:: Passage shown ::

Though he’s able-bodied in real life, actor Blair Underwood has no trouble executing the difficulties of the tough paraplegic cop he plays on NBC’s “Ironside.”
Underwood’s performance is inspired by two people in his life: David Bryant, a paraplegic himself who has been disabled for 30 years, and Underwood’s mother.
“I hope I’m not speaking out of turn,” he said,”but my mother has had multiple sclerosis for 10 to 15 years. She’s had a number of challenges throughout the years, going through depression — and very difficult challenging times and what that did to her and to a family,’
“Just a month ago she had a mini stroke and was in the hospital. Those challenges — what it does — it puts you in touch with your mortality. So a couple of times over the last 10 years we thought we were going to lose her. But she’s strong. She keeps coming back,” he said.

:::

▶ _Work instructions_:
Please answer these questions using the passage about Blair Underwood.
(a) On which network does "Ironside" air?
(b) For how many years has David Bryant been disabled?
(c) What happened to Underwood's mother a month before he spoke?

:: Data extract ::

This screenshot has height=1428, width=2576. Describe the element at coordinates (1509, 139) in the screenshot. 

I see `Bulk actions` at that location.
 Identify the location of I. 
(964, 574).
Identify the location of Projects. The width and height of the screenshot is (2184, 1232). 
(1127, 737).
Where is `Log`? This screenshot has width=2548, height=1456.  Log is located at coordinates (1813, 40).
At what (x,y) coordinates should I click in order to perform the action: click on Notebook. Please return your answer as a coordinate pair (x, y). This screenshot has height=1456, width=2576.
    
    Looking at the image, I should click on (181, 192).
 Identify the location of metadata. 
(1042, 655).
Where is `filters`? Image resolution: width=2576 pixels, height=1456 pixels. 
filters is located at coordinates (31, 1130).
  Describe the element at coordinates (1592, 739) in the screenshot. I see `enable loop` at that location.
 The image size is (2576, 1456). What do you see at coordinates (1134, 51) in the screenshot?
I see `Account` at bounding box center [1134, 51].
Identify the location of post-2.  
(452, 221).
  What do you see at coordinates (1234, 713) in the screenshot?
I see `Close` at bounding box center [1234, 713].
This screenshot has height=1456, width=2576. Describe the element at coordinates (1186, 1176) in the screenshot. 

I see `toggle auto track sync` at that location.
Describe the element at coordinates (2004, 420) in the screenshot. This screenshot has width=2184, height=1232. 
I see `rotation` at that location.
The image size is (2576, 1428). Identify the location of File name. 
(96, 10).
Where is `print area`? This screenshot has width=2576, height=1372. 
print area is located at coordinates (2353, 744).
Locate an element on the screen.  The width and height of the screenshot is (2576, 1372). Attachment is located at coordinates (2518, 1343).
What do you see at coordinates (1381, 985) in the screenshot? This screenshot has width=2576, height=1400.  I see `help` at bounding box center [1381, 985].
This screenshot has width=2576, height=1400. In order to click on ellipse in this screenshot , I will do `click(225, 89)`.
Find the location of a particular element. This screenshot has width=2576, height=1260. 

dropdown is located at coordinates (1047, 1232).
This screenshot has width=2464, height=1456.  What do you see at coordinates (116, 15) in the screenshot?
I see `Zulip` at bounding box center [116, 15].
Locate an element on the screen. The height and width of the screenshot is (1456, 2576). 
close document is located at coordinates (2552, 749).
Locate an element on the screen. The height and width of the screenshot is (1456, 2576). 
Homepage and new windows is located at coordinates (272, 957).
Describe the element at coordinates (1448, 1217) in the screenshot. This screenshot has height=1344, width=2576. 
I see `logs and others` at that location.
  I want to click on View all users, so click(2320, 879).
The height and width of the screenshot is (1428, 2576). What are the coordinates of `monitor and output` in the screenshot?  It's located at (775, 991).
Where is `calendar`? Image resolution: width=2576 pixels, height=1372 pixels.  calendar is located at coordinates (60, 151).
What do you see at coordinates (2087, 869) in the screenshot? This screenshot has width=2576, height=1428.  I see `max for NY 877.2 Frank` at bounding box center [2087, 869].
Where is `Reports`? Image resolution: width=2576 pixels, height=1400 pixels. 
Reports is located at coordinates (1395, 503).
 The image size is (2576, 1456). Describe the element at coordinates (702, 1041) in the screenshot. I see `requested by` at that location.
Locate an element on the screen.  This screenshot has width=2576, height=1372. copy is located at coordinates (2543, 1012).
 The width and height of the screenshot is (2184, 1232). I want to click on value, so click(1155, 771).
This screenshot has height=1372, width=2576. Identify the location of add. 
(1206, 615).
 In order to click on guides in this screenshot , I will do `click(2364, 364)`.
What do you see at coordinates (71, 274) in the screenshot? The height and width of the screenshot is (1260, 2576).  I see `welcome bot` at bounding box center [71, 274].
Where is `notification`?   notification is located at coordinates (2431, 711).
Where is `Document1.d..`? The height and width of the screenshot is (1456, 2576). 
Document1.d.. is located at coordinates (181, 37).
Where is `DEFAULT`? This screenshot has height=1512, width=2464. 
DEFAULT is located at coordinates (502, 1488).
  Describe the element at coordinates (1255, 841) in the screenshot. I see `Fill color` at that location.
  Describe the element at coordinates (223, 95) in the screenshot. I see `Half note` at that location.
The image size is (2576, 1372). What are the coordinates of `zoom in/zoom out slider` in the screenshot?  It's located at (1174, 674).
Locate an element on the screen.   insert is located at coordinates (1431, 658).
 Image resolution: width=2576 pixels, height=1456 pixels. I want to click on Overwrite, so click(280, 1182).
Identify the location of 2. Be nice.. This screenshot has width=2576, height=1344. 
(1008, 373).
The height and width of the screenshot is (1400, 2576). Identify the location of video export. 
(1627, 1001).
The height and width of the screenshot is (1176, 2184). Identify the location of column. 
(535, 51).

:::

▶ _Answer space_:
(a) NBC
(b) 30 years
(c) She had a mini stroke and was in the hospital.